He stood in his dark uniform with arm raised, pointing down the platform to the distant exit.  The man limped towards it, pain and outrage glowing dully within him.  He burned and smarted at the betrayal and humiliation, and at himself who might have foreseen it, cursing with loathing his mounting years and waning looks. The permanent-way gang, alerted by the commotion, stood watching. Like a prisoner paraded for public mockery, he returned their stares, viewing with savage yearning their naked muscles and trousers bulging with manhood and contempt. The world seemed filled with young men, distant and unattainable, like rocks on whose secure hardness a drowning swimmer, could he but reach them, might find refuge from the yielding treachery of sea. Glancing back, he saw the old man with arm still upraised, a vengeful angel barring the gates of paradise for ever.

On the bridge the wind caught him. It teased and clutched at him, nuzzling his body, wrapping his garments tightly round him like a sucked shroud. He paused, hearing its moaning in the telegraph wires and saw over the parapet the train arrive and, after a brief halt, leave. As he crossed the road, it passed below him, out of sight into the cutting. He re-crossed and looked down at the empty platform. The signal clanked back to danger as he stood.

The brisk wind, muted in the dank grotto of the station, had shaken the last traces of haze from the air. The sun came out and the gulls soared to greet it. Adamson the Baker's van clattered up from the town, young Adamson's radio blaring from the cab. Yes, the forecast was right, fine weather was general all over Scotland, but the cheering rays that warmed the mountains only confirmed for him the vanity of hope.
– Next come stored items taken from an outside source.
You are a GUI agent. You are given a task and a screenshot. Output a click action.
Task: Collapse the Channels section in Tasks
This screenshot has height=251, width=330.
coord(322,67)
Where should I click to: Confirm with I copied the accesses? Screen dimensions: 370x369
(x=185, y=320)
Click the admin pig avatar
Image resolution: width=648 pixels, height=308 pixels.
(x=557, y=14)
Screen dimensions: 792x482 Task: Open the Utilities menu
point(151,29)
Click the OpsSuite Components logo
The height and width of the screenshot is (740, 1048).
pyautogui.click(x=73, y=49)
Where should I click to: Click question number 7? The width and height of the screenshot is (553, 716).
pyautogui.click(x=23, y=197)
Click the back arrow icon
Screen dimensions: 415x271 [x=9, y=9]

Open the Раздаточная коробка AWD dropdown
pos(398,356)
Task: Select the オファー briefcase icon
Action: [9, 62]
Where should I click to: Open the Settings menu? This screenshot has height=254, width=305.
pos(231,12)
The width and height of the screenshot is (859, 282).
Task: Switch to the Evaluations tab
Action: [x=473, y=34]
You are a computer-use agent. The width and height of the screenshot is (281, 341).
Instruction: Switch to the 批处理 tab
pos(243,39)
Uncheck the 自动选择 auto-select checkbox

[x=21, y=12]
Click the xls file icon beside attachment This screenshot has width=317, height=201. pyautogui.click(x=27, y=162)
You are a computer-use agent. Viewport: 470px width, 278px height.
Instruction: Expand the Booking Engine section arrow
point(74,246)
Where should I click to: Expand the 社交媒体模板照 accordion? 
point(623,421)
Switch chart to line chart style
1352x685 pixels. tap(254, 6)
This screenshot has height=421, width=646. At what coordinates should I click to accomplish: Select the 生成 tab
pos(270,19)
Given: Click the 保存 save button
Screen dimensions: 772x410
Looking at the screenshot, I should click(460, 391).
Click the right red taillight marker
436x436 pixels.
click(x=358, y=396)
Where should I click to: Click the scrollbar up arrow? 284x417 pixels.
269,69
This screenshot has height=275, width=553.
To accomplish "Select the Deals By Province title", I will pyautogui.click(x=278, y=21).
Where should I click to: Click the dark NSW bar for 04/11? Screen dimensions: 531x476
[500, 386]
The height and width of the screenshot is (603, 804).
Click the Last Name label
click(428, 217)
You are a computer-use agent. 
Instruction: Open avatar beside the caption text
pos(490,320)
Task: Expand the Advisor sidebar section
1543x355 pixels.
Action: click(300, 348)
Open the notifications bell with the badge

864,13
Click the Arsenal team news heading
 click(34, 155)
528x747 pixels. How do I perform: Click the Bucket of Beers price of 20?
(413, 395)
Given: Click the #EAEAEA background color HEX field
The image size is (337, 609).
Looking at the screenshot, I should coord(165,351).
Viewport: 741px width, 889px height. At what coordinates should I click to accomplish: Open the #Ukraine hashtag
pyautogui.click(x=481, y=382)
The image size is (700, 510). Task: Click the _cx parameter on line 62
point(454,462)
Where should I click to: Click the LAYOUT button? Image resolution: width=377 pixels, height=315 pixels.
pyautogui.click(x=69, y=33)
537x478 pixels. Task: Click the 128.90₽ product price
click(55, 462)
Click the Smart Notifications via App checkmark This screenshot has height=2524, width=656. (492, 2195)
After the sun would come cloud; after day, night; after trust, betrayal. He strode, stiffly upright, back into the town, beside which the sea stretched, pitiless and vast, wave upon wave upon wave.

Copyright © James Scott 1989 and 2008

     

[Jim Scott] [A Boy A Book A Story] [Darkness] [Pat from Lancashire] [The Quaker Oats Man] [A Matter of Conscience] [Picnic] [Incident at a Railway Station] [Cauld Comfort Kail] [Moral Uplift] [The Soldier] [Madonna] [Hero of the Revolution] [The Messenger] [Tramlines] [Innocents] [Unlucky Dip]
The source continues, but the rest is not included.